Putting together a Proof of Loss, which needs to include all of your lost belongings, is not just time-consuming, it can also be emotional. You want to make sure that it’s thorough and complete. If you leave any damages or lost property off, you will not be reimbursed for them.
If the Insurer is denying you any type of advance, or will not accept an Interim Proof of Loss, they may be encroaching on the legal duty to act with the utmost good faith. As the sophisticated party, the Insurer has an obligation not to take advantage of a vulnerable party. With that in mind, you should be able to receive at least some funds while you try to resolve your insurance claim.
What you should be able to do is sign an interim Proof of Loss, giving the insurance company something to work with. This should give you access to funds sooner so that you can cover costs like ALEs (Additional Living Expenses) and replacing contents. It doesn’t have to be final, and you can revise it before you sign off.
What Is the Interim Proof of Loss Used For?
The interim Proof of Loss is a useful way to proceed with your claim and start rebuilding when you have a structural dispute or another disagreement with the insurance company. Commonly, we see homeowners who believe that their home should be rebuilt, while the insurance company only wants to do repairs. That can lead to a large gap in terms of what the homeowner expects compared to what the insurance company wants to pay, and it can take time before both parties come to an agreement.
In the meantime, you want to start moving ahead with things like fire damage restoration and replacing lost belongings like electronics and clothing. You’re also facing Additional Living Expenses such as hotel or rental costs. You want a cash advance or part of the funds from the settlement without having to agree to a final Proof of Loss under pressure.
Another common theme with home insurance claims is that sometimes a structure needs to be opened up to see the extent of the damage. If that is the situation, you do not want to agree to a final damages figure before knowing the full extent of the damage. An Interim Proof of Loss provides the flexibility necessary to advance matters, while still leaving your claim open.

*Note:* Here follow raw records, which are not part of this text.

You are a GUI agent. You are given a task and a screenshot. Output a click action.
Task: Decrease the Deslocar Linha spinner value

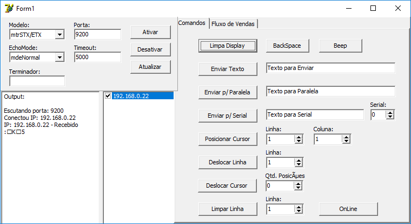pyautogui.click(x=299, y=165)
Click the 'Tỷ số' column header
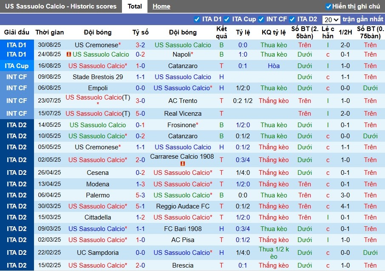 click(140, 32)
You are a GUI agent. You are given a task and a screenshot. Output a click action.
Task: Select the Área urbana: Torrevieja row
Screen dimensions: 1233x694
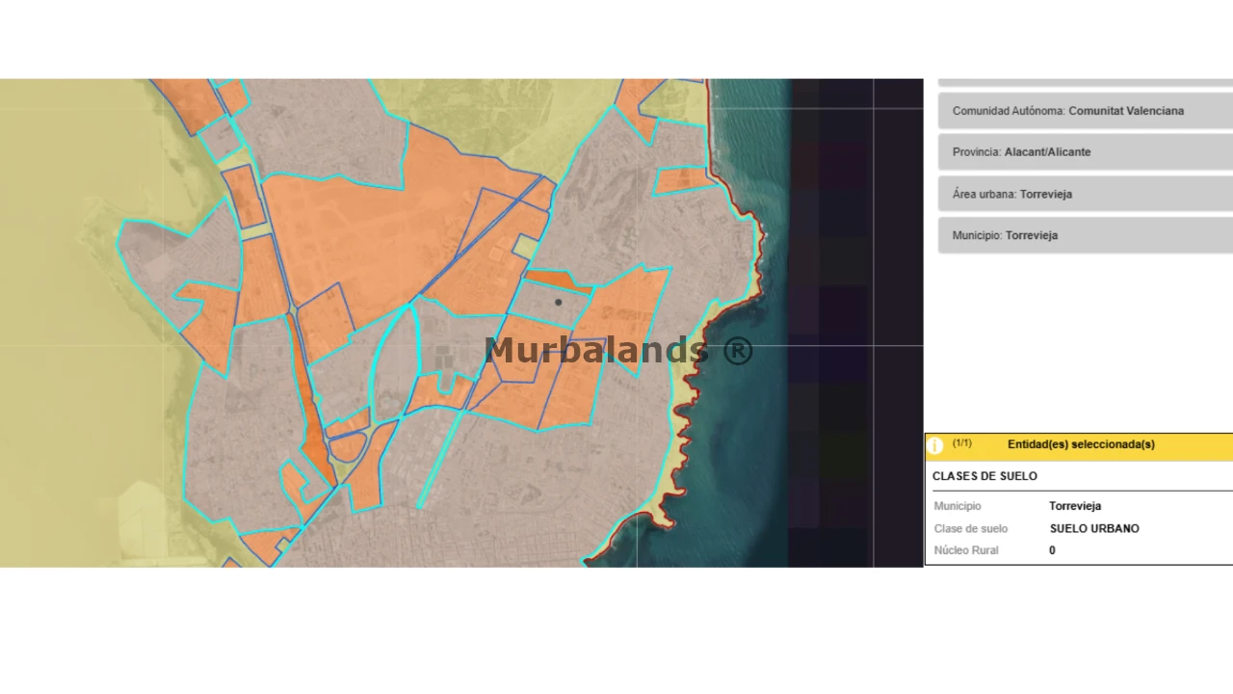[x=1085, y=194]
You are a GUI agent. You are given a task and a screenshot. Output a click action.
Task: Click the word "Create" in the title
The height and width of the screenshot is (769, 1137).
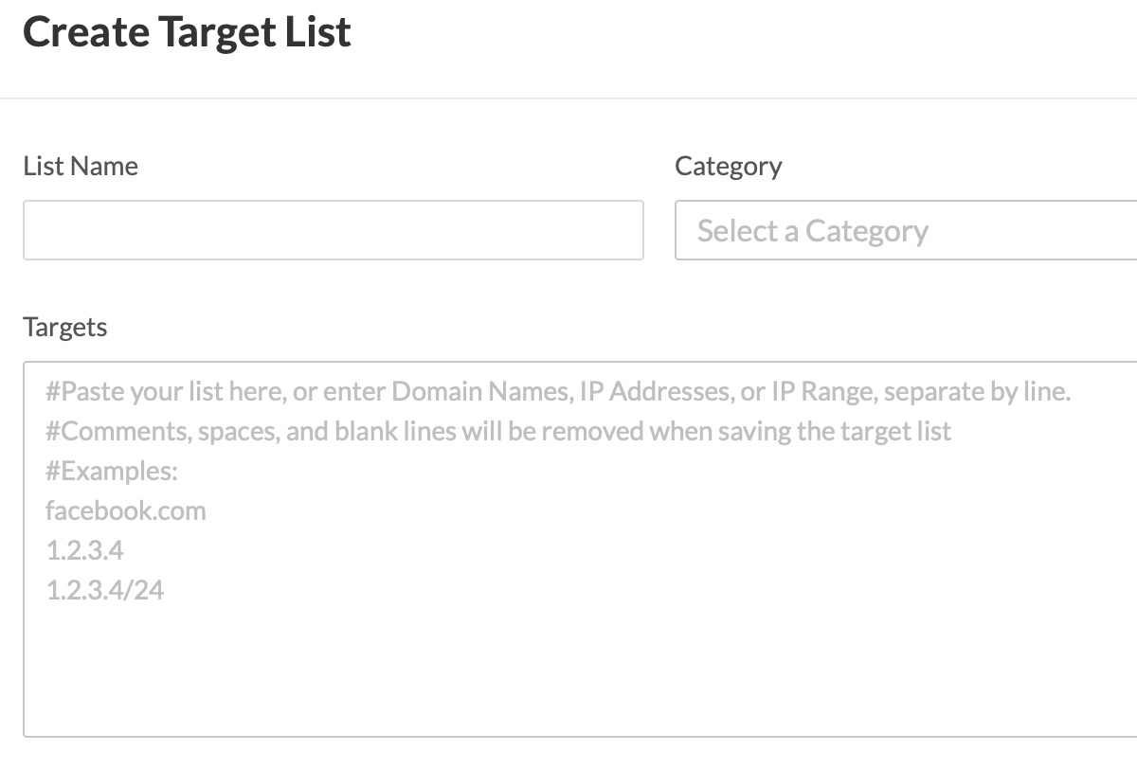(85, 32)
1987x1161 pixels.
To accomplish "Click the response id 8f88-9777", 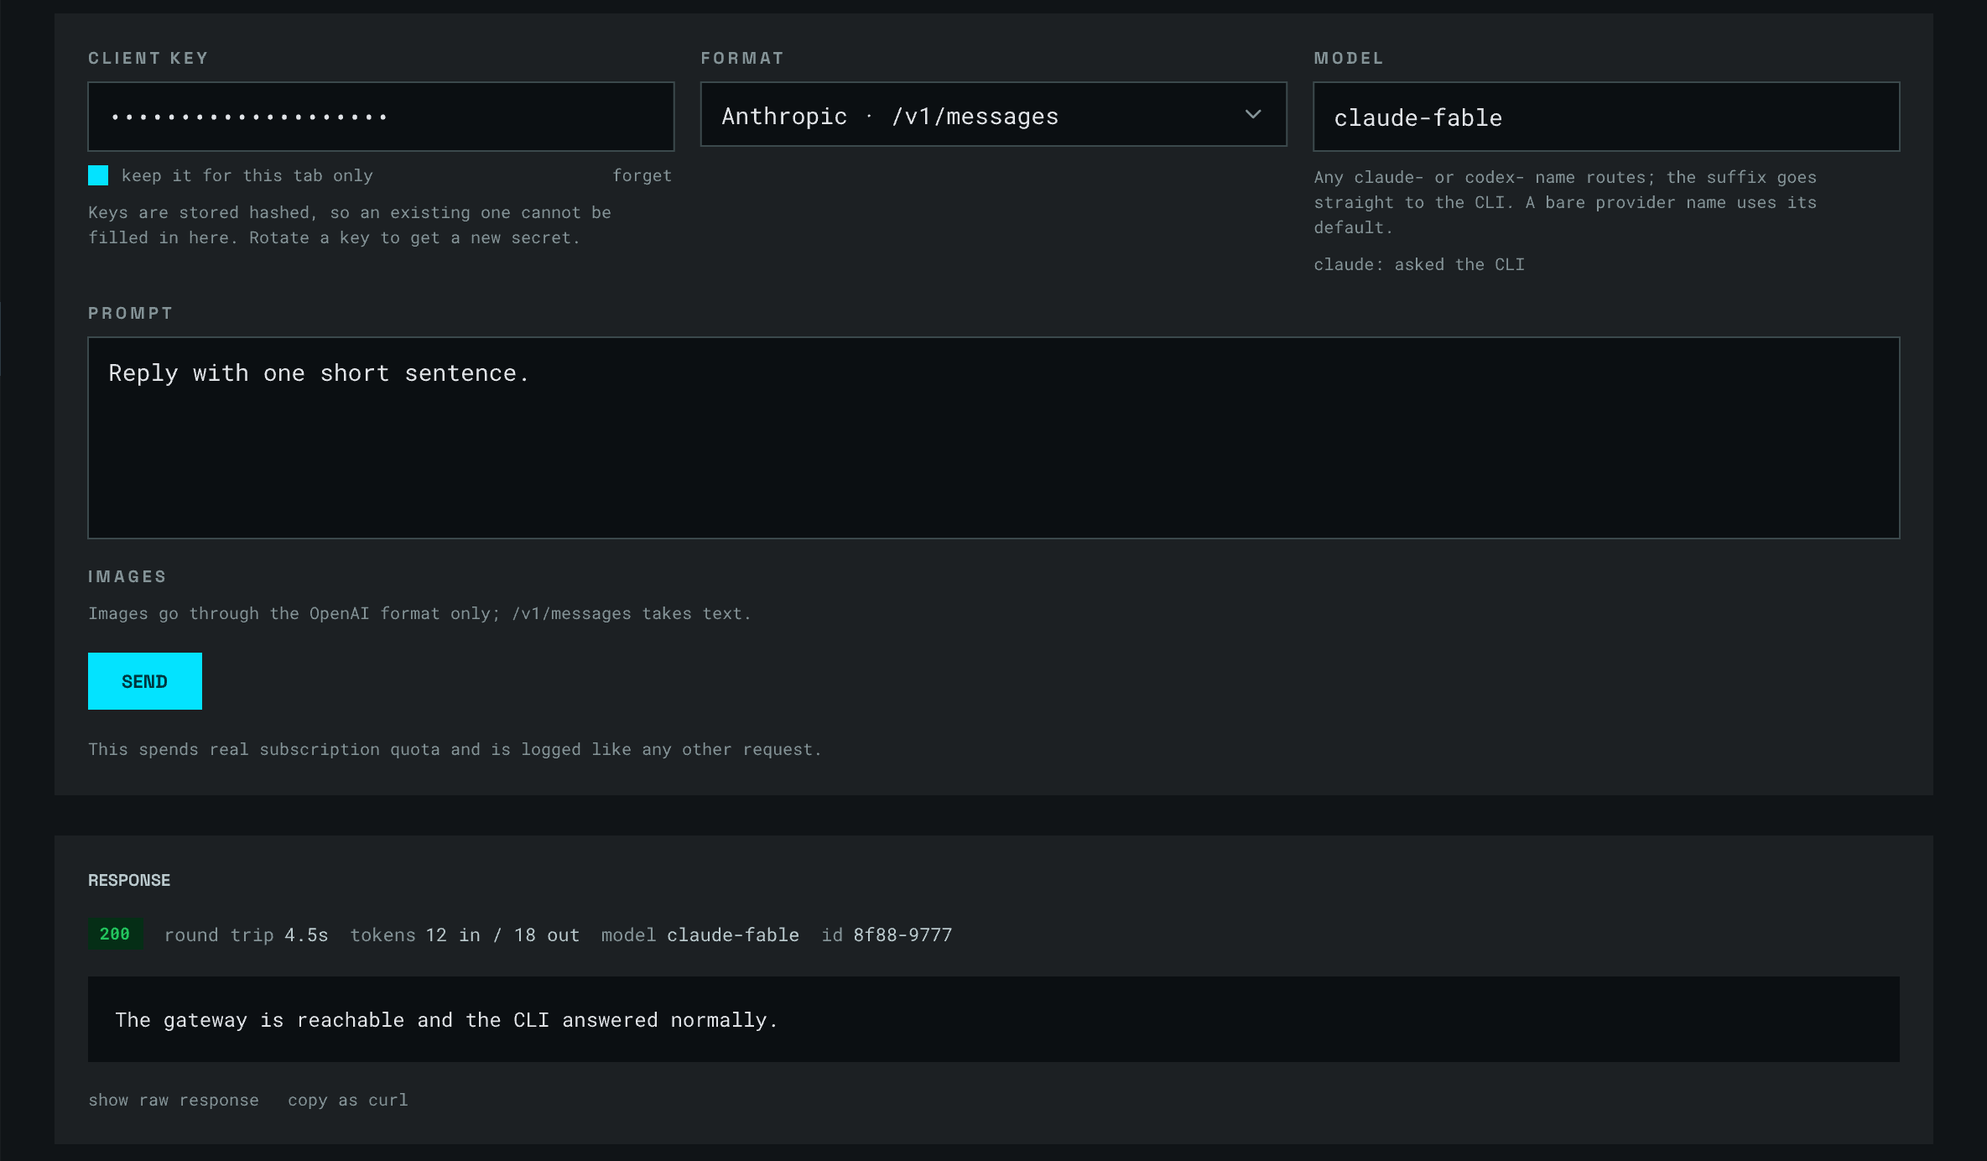I will (902, 935).
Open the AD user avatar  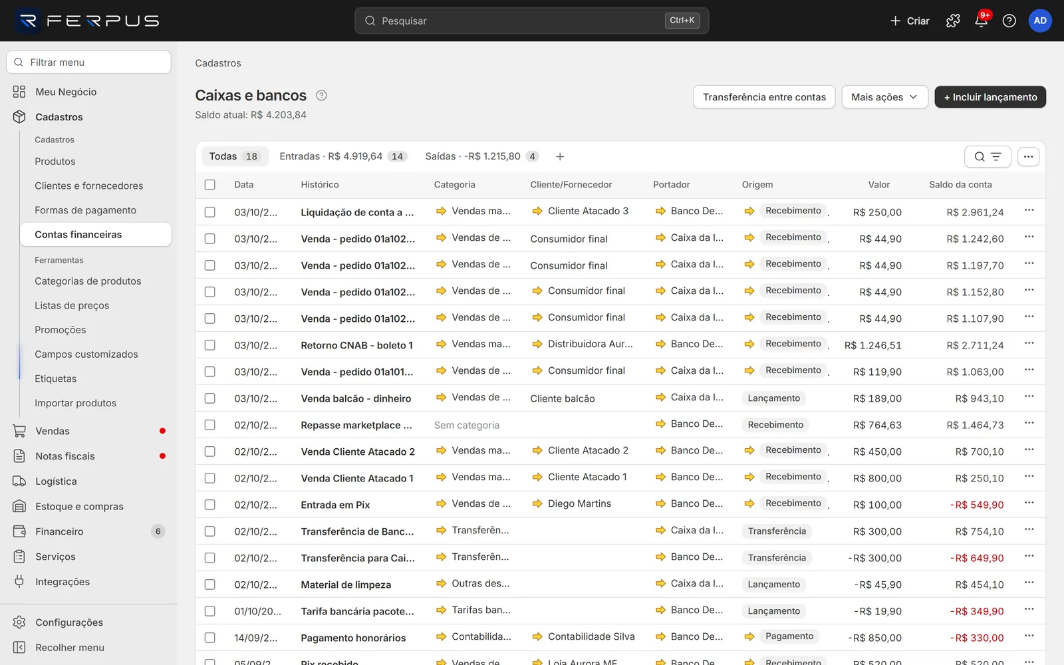click(x=1040, y=21)
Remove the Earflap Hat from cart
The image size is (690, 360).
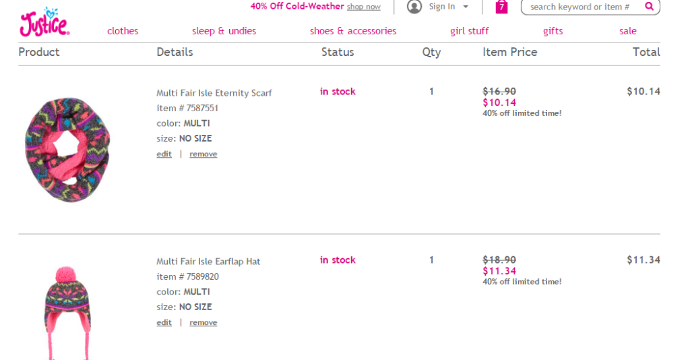[x=203, y=323]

An Interim Proof of Loss is a fair compromise and one that the insurance company should accept. You don’t have to let the insurance company bully you if you’re unsatisfied with the settlement they have offered. Instead of accepting a low offer because you need the money urgently or want to move on with your life, you can push back and get access to funds without agreeing to a final amount. An Interim Proof of Loss helps get the ball rolling.
When Do You Have to Sign a Final Proof of Loss?
Homeowners have 2 years to move forward with their claim and sign a final Proof of Loss. Some insurers incorrectly rely on a 1-year period due to outdated legislation and may expect you to follow their timeline. It is critical to know whether your Insurer is relying on a 1-year limitation period or a 2-year limitation period. You will have to sign your final Proof of Loss eventually. There have been cases where failure to sign a final Proof of Loss after two years has led to the closure of your claim or a triggering of the Dispute Resolution Process.
During the Dispute Resolution process, an umpire will make the final decision on any aspects of a claim that the homeowner and insurer cannot agree on. Our team always advocates for working with the Insurer to avoid the Dispute Resolution process, however sometimes it is necessary to obtain a fair amount from a difficult insurance company or adjuster.
The insurance company cannot tell you that you do not receive funds if you do not sign off on a Final Proof of Loss. You should be able to access some funds in the interim. Once a Proof of Loss has been provided to the insurance company, they have the right to ask for an examination under oath. It’s worth taking the time to make sure your Proof of Loss is complete and accurate, while still getting access to interim funds so that you are not under any financial stress.